BRIEF
Wherever the word "computer" turns up in a line of the entries, copy that line.

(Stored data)

....

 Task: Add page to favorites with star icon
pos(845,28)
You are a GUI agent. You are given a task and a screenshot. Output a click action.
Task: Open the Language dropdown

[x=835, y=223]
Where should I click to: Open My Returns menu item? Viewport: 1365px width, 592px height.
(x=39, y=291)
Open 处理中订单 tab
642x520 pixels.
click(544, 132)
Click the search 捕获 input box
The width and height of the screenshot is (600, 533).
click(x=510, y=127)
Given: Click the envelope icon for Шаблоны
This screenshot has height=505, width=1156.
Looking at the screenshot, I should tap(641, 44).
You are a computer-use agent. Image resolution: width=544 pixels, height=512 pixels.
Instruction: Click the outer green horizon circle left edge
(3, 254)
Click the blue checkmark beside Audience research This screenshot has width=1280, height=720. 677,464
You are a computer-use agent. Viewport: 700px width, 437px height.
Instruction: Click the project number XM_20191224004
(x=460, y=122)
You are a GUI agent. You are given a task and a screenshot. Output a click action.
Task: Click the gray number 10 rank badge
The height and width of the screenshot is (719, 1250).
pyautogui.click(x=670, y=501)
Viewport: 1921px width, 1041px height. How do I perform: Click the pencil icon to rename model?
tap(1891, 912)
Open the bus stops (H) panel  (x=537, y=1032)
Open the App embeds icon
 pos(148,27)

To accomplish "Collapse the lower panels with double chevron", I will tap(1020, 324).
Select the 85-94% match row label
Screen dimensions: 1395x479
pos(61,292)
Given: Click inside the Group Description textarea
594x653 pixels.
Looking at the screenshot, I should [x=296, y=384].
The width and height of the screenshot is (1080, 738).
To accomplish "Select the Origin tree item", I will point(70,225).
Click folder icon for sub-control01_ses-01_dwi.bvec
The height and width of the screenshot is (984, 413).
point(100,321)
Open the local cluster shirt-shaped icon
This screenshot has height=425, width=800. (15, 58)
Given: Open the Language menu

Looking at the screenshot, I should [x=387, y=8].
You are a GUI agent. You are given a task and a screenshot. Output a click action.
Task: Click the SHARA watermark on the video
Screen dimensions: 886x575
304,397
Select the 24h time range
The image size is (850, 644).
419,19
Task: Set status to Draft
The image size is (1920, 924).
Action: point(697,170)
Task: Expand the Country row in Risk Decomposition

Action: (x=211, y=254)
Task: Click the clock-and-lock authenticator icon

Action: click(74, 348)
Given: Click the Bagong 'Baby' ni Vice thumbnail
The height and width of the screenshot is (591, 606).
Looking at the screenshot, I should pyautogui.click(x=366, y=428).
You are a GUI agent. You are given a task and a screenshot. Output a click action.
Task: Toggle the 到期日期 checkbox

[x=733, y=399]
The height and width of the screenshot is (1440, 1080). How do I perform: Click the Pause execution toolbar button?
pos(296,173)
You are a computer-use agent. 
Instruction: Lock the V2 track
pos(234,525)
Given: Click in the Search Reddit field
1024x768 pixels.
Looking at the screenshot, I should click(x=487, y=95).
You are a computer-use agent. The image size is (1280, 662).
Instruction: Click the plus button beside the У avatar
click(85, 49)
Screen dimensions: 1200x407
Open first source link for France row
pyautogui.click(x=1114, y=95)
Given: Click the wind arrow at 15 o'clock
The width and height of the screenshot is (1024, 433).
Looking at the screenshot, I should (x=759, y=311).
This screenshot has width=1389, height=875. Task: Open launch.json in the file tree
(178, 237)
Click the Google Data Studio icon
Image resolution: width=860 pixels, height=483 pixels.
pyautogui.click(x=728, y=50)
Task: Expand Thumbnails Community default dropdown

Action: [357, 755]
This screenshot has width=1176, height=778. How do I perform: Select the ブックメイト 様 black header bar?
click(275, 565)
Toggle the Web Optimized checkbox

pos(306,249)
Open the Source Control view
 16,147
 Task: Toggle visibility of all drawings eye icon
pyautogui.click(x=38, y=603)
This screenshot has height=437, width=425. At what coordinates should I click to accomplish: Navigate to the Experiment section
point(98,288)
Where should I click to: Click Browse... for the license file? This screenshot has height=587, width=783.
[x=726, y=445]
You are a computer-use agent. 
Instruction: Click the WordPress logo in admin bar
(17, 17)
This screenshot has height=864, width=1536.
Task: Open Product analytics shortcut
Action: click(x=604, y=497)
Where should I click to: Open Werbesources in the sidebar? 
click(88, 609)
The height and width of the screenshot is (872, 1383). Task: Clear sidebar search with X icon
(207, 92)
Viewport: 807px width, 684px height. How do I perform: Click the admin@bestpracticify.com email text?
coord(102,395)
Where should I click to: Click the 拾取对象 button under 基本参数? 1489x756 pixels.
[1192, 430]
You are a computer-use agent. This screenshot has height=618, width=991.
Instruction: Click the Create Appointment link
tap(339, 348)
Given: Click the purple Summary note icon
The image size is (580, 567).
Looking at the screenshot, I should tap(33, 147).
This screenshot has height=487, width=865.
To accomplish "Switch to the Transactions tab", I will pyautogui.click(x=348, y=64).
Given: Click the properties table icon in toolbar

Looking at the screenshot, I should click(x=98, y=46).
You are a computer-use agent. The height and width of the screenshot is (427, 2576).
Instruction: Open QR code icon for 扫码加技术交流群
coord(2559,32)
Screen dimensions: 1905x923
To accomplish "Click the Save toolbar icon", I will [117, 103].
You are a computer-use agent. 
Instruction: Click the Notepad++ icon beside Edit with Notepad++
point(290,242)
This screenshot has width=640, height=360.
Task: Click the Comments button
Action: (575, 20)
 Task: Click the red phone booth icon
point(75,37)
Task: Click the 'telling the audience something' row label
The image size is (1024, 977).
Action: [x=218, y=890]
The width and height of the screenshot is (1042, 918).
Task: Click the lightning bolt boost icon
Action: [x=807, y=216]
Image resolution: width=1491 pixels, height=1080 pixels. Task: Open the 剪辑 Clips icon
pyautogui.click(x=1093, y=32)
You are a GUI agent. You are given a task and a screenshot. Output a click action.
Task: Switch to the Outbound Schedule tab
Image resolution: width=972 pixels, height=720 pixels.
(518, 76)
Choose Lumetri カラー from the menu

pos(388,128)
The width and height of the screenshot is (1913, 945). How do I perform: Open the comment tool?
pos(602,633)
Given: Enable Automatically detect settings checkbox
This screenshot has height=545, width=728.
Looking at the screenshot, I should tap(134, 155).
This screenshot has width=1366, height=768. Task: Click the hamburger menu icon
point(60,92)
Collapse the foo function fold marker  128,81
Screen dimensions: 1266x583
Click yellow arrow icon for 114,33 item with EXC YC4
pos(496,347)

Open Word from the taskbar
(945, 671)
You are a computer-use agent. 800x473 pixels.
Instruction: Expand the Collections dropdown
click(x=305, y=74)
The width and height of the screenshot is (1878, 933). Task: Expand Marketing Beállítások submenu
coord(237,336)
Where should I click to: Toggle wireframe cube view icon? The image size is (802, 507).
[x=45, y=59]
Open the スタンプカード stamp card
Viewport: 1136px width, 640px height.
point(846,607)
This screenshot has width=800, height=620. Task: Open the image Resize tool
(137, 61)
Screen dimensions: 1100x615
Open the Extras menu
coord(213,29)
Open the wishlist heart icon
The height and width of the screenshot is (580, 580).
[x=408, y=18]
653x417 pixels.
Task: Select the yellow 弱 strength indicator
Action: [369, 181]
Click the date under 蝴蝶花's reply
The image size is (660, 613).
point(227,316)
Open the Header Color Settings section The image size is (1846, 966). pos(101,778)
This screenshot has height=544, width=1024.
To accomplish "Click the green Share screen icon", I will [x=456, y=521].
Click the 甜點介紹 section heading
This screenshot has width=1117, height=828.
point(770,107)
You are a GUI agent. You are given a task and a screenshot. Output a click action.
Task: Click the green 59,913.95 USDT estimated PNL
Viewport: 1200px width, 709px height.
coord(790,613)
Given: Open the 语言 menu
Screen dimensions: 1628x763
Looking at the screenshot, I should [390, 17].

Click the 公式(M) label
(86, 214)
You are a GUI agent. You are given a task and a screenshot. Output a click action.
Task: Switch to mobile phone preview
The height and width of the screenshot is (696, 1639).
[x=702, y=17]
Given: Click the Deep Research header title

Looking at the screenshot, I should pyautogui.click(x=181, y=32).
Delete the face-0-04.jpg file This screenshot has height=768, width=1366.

....

TASK RESPONSE
You are a computer-use agent. Image resolution: width=544 pixels, height=512 pixels.
You are a computer-use agent. Viewport: 700px width, 437px height.
You are a computer-use agent. 
You are a computer-use agent. The image size is (1280, 662).
You are a computer-use agent. 
You are a computer-use agent. This screenshot has height=618, width=991.
You are a computer-use agent. The height and width of the screenshot is (427, 2576).
You are a computer-use agent. 
You are a computer-use agent. 800x473 pixels.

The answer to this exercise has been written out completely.